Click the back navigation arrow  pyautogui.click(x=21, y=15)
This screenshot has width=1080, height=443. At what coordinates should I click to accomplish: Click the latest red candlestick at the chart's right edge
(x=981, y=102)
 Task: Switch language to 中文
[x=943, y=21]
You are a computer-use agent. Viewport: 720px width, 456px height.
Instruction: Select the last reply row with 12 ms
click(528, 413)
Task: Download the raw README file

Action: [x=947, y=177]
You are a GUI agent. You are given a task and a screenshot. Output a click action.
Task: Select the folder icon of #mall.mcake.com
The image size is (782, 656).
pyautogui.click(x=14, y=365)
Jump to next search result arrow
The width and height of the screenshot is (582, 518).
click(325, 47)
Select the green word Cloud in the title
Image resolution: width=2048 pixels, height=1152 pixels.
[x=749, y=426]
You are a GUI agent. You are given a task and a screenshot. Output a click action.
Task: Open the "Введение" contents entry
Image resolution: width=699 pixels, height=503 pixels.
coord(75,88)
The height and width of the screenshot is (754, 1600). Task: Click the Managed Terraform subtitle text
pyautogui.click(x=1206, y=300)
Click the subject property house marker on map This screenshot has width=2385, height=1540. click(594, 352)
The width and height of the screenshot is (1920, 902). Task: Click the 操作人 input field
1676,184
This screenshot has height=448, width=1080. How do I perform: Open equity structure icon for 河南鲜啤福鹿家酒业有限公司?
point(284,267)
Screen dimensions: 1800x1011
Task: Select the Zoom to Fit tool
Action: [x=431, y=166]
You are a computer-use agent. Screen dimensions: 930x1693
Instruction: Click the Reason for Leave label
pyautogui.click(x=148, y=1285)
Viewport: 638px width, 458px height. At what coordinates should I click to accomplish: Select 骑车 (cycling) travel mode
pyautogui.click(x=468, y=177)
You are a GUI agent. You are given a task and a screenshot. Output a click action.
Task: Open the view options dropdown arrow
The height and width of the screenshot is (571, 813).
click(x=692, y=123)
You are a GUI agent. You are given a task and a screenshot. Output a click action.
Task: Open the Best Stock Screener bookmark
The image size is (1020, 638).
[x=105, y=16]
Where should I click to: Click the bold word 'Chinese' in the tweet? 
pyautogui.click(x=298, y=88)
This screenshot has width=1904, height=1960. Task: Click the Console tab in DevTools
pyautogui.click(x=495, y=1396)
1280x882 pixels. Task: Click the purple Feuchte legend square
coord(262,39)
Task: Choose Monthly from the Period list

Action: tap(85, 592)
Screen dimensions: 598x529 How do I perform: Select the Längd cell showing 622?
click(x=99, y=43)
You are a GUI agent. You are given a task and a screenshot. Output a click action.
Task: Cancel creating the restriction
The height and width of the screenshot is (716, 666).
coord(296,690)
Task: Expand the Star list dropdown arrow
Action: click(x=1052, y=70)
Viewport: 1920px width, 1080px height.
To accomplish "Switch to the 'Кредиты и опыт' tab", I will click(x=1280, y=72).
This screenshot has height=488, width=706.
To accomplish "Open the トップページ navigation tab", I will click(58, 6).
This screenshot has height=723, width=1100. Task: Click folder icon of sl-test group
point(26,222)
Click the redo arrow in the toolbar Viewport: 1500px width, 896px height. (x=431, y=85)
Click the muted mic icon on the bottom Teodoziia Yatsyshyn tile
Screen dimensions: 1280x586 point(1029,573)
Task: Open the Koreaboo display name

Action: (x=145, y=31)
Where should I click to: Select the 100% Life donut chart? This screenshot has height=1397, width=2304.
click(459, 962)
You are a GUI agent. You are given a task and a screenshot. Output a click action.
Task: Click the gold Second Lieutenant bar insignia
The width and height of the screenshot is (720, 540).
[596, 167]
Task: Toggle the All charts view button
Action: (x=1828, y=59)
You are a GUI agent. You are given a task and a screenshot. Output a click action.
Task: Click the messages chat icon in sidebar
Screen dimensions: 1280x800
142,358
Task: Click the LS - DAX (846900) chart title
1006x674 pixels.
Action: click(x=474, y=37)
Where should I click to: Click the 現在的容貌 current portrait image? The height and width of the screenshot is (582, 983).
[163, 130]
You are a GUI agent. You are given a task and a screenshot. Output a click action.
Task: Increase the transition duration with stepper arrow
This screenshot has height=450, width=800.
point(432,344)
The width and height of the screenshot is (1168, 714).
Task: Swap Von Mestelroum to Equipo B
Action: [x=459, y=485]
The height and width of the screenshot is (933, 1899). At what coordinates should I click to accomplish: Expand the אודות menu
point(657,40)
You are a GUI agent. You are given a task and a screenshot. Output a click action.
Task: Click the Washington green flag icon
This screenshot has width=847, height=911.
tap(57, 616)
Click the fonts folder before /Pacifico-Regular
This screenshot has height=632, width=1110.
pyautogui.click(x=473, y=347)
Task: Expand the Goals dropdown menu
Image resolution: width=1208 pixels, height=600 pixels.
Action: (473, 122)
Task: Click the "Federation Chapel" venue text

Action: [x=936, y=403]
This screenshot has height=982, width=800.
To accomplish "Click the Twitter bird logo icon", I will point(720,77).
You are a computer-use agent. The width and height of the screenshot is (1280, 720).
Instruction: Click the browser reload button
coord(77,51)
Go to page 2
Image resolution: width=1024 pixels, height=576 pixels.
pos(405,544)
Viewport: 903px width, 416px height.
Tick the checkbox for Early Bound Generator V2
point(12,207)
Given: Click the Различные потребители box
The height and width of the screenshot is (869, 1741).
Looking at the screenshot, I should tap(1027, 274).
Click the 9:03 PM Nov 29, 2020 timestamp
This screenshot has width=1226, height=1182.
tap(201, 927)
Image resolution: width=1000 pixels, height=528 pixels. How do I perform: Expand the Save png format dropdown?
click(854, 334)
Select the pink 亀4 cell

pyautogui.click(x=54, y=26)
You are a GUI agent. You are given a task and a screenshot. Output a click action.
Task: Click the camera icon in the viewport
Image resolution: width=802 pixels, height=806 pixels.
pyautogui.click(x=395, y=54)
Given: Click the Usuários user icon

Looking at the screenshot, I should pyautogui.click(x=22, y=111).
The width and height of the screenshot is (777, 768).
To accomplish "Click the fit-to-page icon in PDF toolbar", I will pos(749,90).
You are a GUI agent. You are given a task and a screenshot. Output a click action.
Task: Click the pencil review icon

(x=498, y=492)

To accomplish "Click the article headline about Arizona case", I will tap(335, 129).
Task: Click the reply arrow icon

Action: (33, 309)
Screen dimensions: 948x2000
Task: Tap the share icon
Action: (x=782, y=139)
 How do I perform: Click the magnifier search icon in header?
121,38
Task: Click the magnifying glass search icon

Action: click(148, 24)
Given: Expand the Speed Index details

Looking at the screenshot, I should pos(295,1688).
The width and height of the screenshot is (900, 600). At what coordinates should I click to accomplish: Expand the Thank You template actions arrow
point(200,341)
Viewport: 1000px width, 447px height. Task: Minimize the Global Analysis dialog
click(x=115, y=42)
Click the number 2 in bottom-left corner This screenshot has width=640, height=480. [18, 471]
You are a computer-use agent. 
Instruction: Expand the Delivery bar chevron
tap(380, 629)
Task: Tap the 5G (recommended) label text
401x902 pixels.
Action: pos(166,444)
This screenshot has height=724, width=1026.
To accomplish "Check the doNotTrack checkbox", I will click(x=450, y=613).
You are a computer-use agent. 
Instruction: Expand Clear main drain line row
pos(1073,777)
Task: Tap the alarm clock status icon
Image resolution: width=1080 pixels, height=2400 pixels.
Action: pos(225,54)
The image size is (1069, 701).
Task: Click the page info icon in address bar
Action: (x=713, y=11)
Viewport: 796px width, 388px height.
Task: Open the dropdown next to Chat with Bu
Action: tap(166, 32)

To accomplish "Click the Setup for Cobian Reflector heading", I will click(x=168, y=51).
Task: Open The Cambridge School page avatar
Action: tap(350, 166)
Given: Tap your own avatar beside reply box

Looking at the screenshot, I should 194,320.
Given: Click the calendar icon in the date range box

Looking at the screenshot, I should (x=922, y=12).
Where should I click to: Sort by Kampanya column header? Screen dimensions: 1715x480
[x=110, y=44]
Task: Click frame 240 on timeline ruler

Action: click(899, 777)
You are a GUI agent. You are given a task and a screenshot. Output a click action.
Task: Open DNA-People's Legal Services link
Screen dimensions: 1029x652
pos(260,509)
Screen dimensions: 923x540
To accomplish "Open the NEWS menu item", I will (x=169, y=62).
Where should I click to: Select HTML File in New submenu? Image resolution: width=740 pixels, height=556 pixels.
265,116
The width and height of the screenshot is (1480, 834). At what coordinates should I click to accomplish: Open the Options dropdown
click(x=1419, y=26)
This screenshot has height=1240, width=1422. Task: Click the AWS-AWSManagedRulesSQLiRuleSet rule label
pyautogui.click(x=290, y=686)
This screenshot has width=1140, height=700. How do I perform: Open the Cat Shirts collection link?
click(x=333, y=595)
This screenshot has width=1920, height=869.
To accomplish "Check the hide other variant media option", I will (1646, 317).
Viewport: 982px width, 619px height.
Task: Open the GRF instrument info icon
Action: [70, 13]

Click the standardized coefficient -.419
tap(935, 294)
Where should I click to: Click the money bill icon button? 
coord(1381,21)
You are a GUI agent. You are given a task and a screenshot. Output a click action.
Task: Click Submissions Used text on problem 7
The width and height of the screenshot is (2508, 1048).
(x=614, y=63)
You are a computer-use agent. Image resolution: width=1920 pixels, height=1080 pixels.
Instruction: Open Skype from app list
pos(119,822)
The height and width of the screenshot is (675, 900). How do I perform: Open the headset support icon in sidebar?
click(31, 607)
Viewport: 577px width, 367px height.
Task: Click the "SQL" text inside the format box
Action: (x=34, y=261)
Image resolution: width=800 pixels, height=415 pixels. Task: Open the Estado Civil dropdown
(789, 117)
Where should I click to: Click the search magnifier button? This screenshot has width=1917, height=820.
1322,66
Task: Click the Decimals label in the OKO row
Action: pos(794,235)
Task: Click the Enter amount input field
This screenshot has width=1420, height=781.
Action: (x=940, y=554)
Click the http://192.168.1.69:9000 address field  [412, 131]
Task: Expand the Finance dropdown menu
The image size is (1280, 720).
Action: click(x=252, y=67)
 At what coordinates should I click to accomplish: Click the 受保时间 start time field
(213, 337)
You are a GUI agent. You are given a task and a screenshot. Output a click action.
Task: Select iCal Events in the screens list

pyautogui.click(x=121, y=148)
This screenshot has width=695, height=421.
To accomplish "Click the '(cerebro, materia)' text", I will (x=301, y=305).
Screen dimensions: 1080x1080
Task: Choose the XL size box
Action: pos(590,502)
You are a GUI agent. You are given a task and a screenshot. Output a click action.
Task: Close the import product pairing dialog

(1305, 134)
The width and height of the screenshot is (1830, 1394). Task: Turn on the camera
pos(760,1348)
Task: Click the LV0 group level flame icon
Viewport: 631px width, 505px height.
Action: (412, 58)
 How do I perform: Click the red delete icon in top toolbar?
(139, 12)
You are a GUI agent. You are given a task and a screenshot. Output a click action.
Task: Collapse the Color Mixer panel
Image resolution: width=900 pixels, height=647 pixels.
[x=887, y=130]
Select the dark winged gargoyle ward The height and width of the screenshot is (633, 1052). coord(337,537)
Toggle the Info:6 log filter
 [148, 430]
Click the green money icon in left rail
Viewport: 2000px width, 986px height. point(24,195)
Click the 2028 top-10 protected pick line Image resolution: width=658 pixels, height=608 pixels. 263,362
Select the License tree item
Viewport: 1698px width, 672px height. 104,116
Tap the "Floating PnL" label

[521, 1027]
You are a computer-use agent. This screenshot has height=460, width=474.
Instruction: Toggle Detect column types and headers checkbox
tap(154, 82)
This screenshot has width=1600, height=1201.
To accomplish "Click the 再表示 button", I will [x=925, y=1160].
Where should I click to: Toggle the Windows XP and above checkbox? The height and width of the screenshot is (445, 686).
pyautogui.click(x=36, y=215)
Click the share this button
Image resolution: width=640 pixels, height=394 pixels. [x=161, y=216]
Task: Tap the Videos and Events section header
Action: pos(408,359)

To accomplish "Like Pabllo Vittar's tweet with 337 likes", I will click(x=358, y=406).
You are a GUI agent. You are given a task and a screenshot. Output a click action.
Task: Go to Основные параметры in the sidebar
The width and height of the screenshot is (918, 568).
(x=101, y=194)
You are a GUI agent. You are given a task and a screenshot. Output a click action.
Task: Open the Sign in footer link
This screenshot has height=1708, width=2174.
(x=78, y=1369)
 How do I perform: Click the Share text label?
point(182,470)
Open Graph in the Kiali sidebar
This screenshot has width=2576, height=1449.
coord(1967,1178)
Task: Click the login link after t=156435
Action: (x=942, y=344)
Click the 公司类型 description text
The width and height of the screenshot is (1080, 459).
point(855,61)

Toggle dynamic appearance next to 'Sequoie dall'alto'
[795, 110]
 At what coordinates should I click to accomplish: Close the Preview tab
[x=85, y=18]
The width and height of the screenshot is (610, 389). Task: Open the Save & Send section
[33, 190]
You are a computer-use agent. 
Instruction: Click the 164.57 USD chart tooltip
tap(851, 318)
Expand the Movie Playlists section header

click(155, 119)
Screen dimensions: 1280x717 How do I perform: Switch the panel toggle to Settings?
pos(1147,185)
* * * * *
__WHAT NEEDS TO BE DONE__.
Please reproduce exactly the lines in the listing above from the one containing "Image resolution: width=1000" through the one containing "Task: Click the camera icon in the viewport", both included, and nothing more.

__RESPONSE AREA__.
Image resolution: width=1000 pixels, height=528 pixels. How do I perform: Expand the Save png format dropdown?
click(854, 334)
Select the pink 亀4 cell

pyautogui.click(x=54, y=26)
You are a GUI agent. You are given a task and a screenshot. Output a click action.
Task: Click the camera icon in the viewport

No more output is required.